Coastal Scientist Express Urgent Need for Action in Louisiana

On Wednesday March 4, 2009 in the late evening, Mark Schleifstein posted a Times Picayune article entitled, Sense of urgency grips coastal restoration summit. The article is a report on the two day summit held on using river diversions to rebuild Louisiana’s coast. A number of coastal scientists participating in the meeting are convinced of the need for major diversions from the Mississippi River to restore coastal areas. The Corps of Engineers, however, is not convinced of the same need. Regardless of this apparent disagreement, everyone seemed to understand the urgent need to do something.

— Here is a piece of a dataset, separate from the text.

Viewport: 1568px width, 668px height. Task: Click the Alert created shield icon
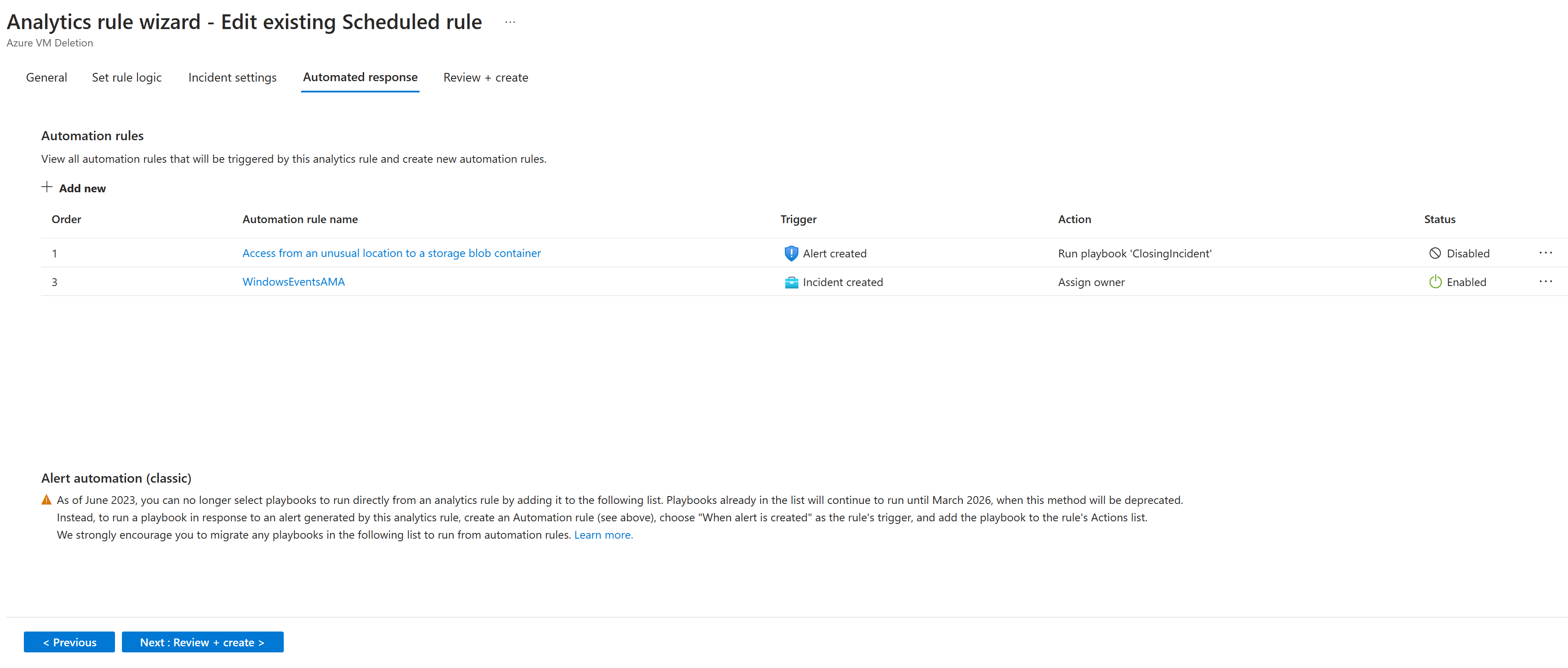point(791,253)
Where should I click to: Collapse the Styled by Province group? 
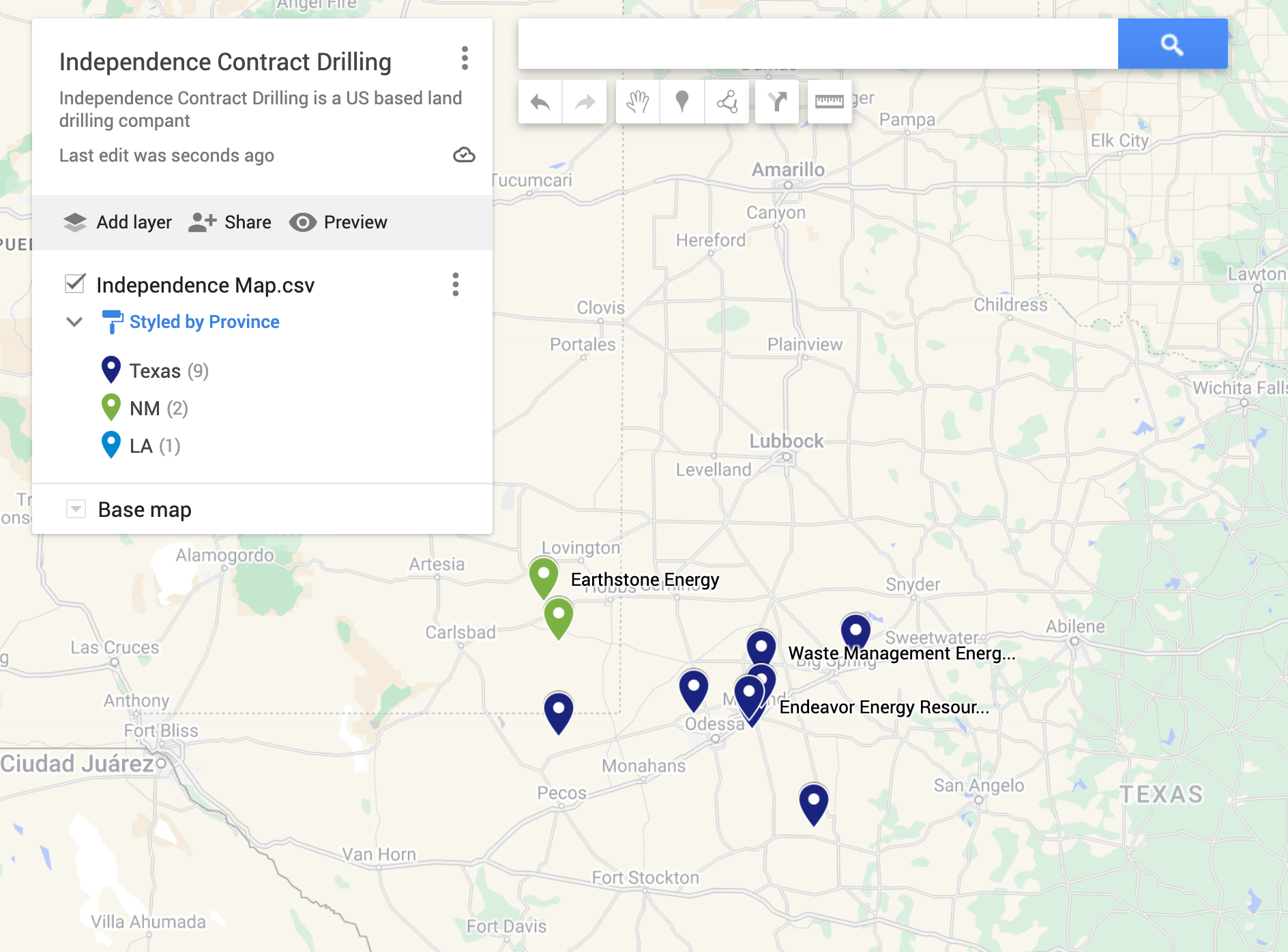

Schleifstein reported that “the summit was prompted by repeated demands by a number of influential coastal scientists and state restoration officials that the Corps of Engineers speed up efforts to include very large diversions of water from the Mississippi and Atchafalaya rivers in its plans for coastal restoration.”

Of course, the Corps is far behind schedule on publishing a report on category five hurricane protections which would include flood protection and coastal protection programs. Even when published, the report will not present such a category five hurricane protection plan. It will, instead, be a plan for how to make a plan to provide category five hurricane protection. This go slow approach is occurring in open defiance of Congressional will.

In response to this criticism, General Walsh of the Corps stated, ”I think all of us agree we’re on a burning platform, (But) which direction do we step off in? I don’t know.”

In my estimation, building large diversions from the main Mississippi river channel requires a balancing of coastal restoration needs with commercial navigation needs in the Mississippi River. The Corps has historically focused its primary interest on navigation needs, and it is not yet prepared to deal with the fall out from shifting its emphasis from sole concern with navigation to a balance between navigation and coastal restoration. Until the Corps is prepared to balance those interests, they will never support major diversions of water and sediment from the main channel of the Mississippi River.

Further, the Corps will always be able to find support for their resistance to large diversion projects from the commercial fishing and landowner interest near any proposed diversion project. While a public project may be worth building, one can always find resistance to the project from those whose property will be taken or damaged by the project. Thus, looking to those resistance points for support is an effective strategy for slowing the progress of designing and building diversion projects.

One Comment

  1. Jill Guidry says:

    Thank you from the bottom of my heart for this blog I will be reading it often and hope its ok i added it to my blogroll. I live on the bayou out past Cut Off and love this place more then I can say.